A motivação e as frases que podiam mudar o mundo, os pensamentos sérios e as vírgulas que esculpiam uma narrativa imprevisível acompanhavam-me no regresso a casa. À minha espera estava o Salsa, uma bola de pêlo roedora, que me surpreendia mal punha a chave na porta. Enroscava-se nas minhas pernas e exigia colo. Durante alguns minutos tentava acalmá-lo, era um ritual que acabava no sofá. 

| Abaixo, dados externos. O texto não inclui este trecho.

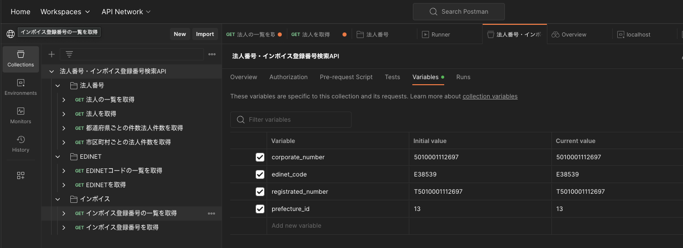
Task: Collapse the EDINET folder
Action: point(58,156)
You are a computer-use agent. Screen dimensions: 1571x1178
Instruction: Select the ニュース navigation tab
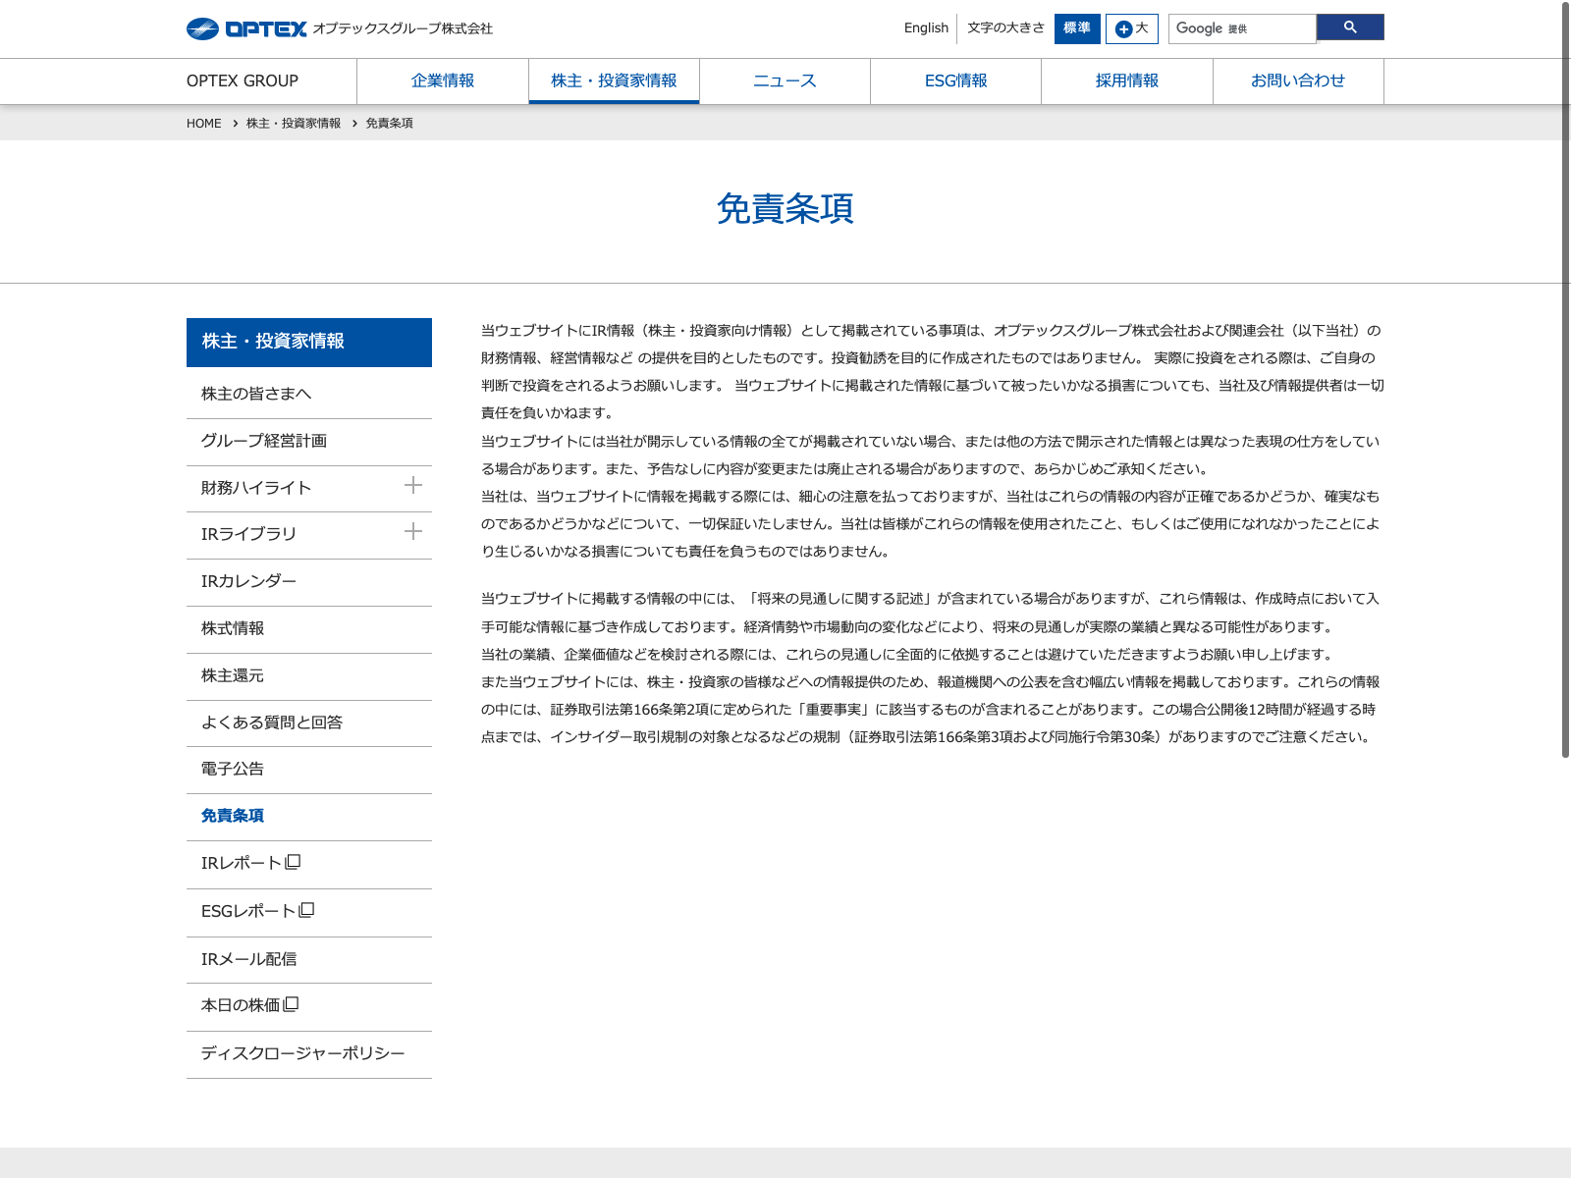click(785, 81)
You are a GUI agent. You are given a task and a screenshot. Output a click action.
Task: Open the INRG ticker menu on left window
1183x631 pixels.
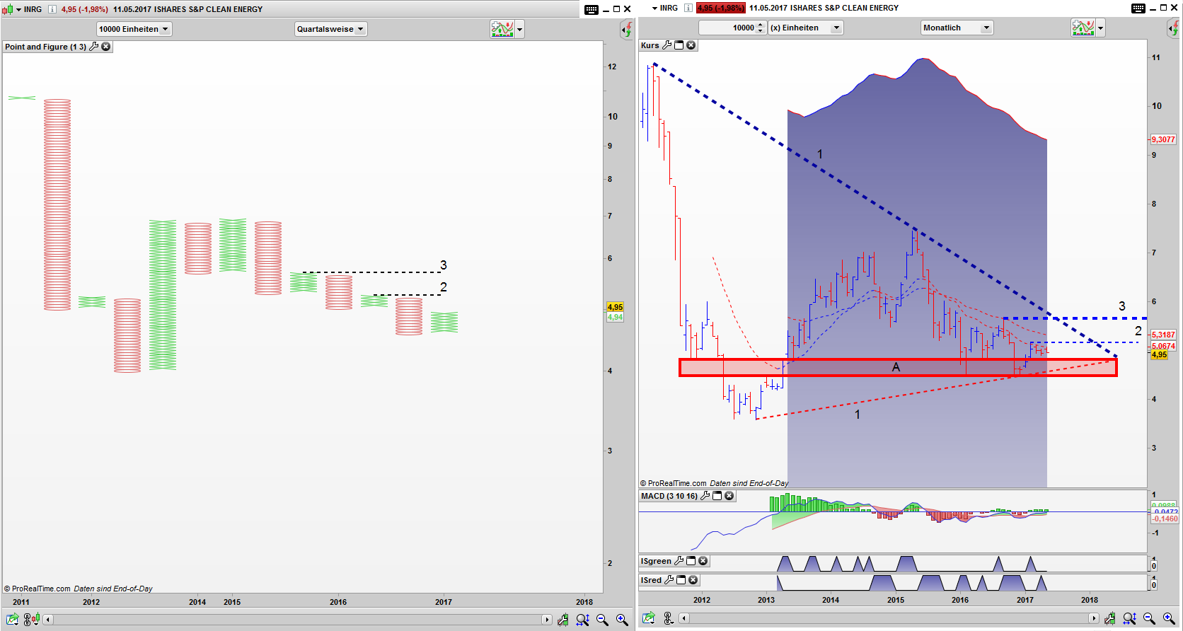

Acompanhava todos os movimentos com os olhos, esperava que caísse alguma migalha da mesa para dar um salto voador. Quando isso acontecia já não saía do lugar. Depois do jantar ia até ao quintal, sempre na companhia do Salsa. A noite estava quente e ouviam-se grilos, o céu estava estrelado e, às vezes, era possível ver algumas estrelas cadentes. A ideia de surpreender a Leonor tornou-se uma obsessão.

A peça tomava conta de nós, despertou-nos para a botânica dos afetos e o pergaminho das letras. Cada reencontro trazia a cumplicidade que não morre, as nossas vidas faziam mais sentido. E como em qualquer começo, tudo parece frágil e fragmentado, risca-se e reescreve-se, volta-se atrás, escuta-se a melodia que embala a mão, escutamos as vozes que nos ditam o estuário da manhã luminosa da escrita que não pode esperar.